Truer words are hardly ever spoken.
"
1. And therefore allocating points in our skill tree - actually developing a character - shouldn't be a privilege reserved only for some who care enough to struggle and grind - it should be a right that anyone can fairly earn.


It's obviously not reserved you're being extremely melodramatic. The last few points that you don't need are gated behind having a good character and piloting it well. Completely reasonable. Starting with your logic and working backwards, anything that prevents the progression of the character is 'unfair'. Well taking damage leads to death so that's out. Getting a HH on the first day would help me 'develop my character', why should it be a reserved privilege for the lucky? Silliness.

"
2. Fake difficulty


Yes, everything you don't like is 'unfair fake difficulty'. Let me guess what is fair...something you beat 100% of the time? Silliness.

"
3. What you've written above is your interpretation of the game, the way use see it, and you look at it through this specific context. It isn't true for every player.


Not true, I'm telling you what the devs have said since the game's inception. This is the way they see the game, and that's what matters since they're the ones making it.

"
innervation wrote:


"
2. Fake difficulty


Yes, everything you don't like is 'unfair fake difficulty'. Let me guess what is fair...something you beat 100% of the time? Silliness.



Fair would be something I have a chance of reacting to and beating/avoiding given my proper skills and performance. That isn't too much to ask as far as I'm concerned.
Nah.

10% is nothing on a softcore league in actuality for those who care about leveling. Theres no reason to remove it with an abundance of resources and juicing available even though its not needed.

If youre at level 95-96 and i think even 97 its pretty much 1% per map so long as the packsize stays consistent and the magic monsters. Thats pretty much 100 maps per level, even less if juice them up by adding things like breach, delirium.

If someone cares about speed running getting to 100, its actually not that hard these days even if you die a few times a long the way.

Im 96 right now and i leave T11-12 with Roughly 1% per map, maybe even a little bit more than that depending on how well rolled it is. Ultimatum also gives a huge amount of experience points, based off my rampage numbers by wave 6-7 you generally have killed over 1000 monsters.

The higher tier maps you play in, the more experience youll gain. A lot of builds, made for clear speed are doing maps in under 2 mins per run. Even if you take into account that 95-97 is 100 maps each, at 2 mins per run, thats about 3 hours worth of time per level. Thats nothing compared to the time it took before.

Assuming you can keep up 1% per map as you go 97-100 in higher tier maps that would also mean roughly 3 hours per level. So in total you might need around 15 hours play time purely running maps to hit 100 from 97.

On top of that, i heard about a weird EXP boost carry thing that can have you go from 90-95 in like 5 maps. That shows how broken and easy it is to gain experience if you can have 90-95 within 40 minutes.
Harvest sucks! But look at my decked out gear two weeks in!

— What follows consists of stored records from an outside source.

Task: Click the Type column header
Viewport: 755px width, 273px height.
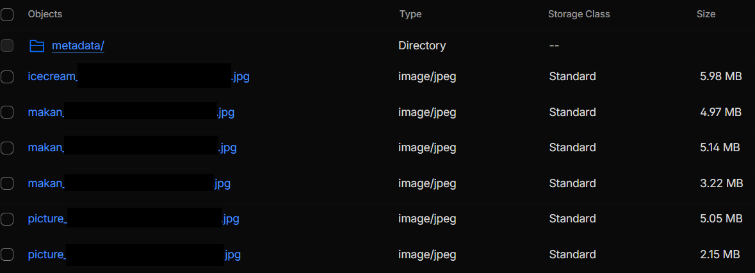Action: pyautogui.click(x=410, y=14)
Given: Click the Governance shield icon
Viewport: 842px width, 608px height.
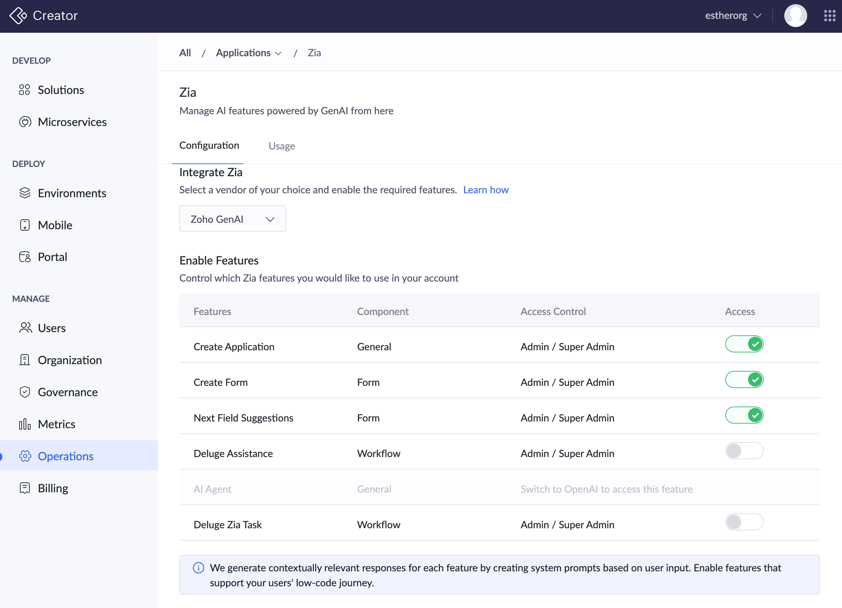Looking at the screenshot, I should coord(25,392).
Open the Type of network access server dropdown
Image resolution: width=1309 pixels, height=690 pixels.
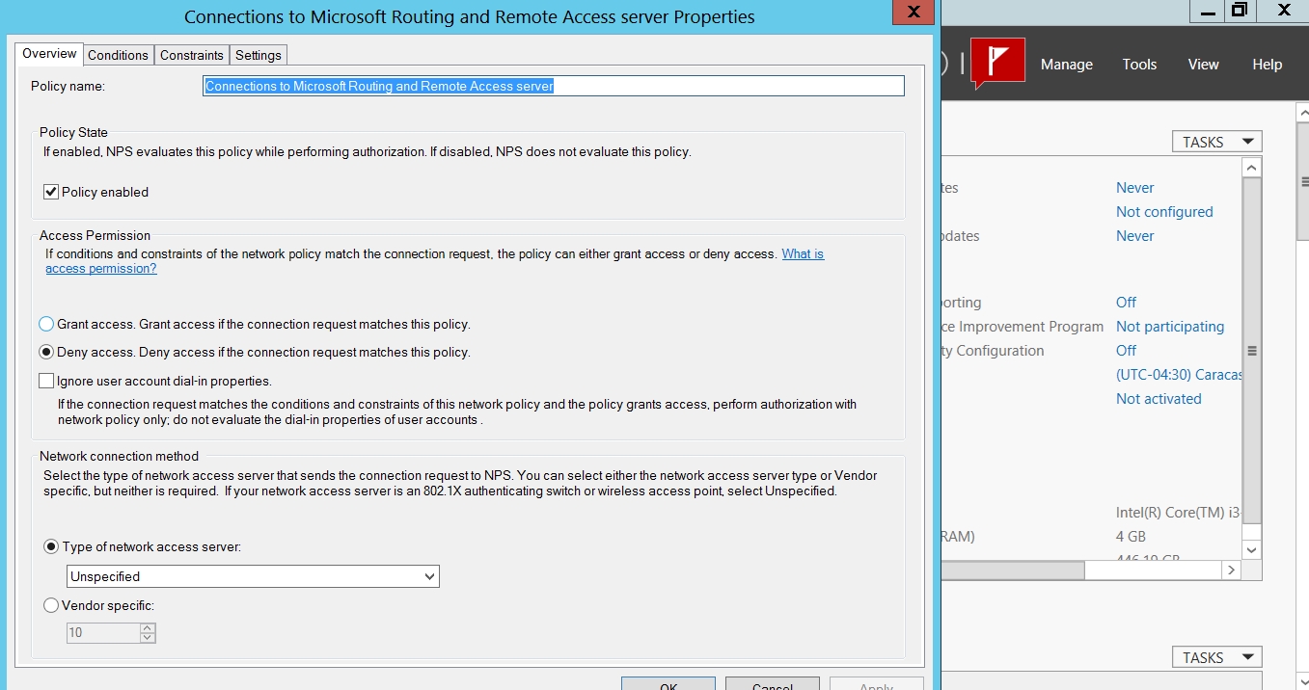tap(253, 576)
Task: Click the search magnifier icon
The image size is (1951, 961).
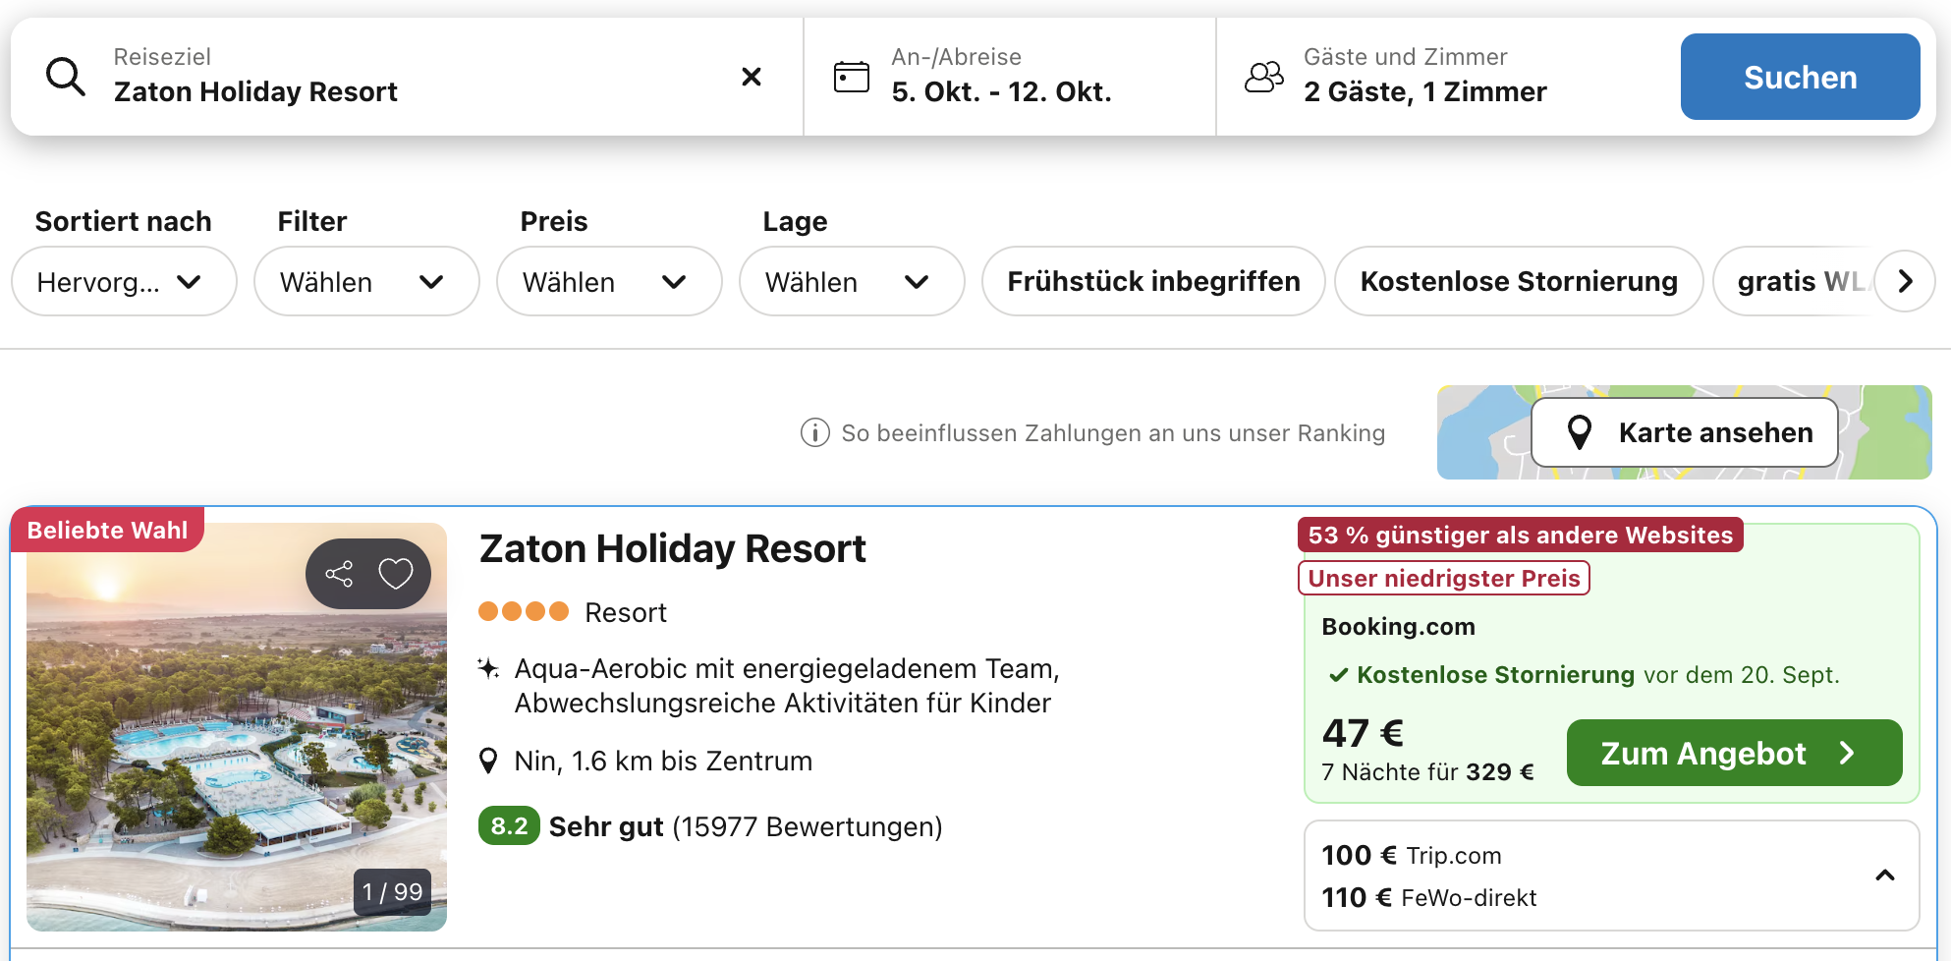Action: pos(66,77)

Labyrinth salt farm miner.

"But my build diversity" , "Game is too hard!" - Meta drone playing the same 1-3 builds for years.
"
BrightHeart_99 wrote:
I've been stuck at lv 85 for the longest time now


Dude what. You can get 10% exp on alched yellow maps. If you're stuck at 85, you are actually dying on every single map.

"
Tin_Foil_Hat wrote:
Assuming you can keep up 1% per map as you go 97-100


97 is actually about 33% of the way to 100. In my experience, just using alcs on T14+ maps this league, I get about 10% exp per Sirus cycle at level 99.

If you haven't hit 98 yet, you haven't felt the grind.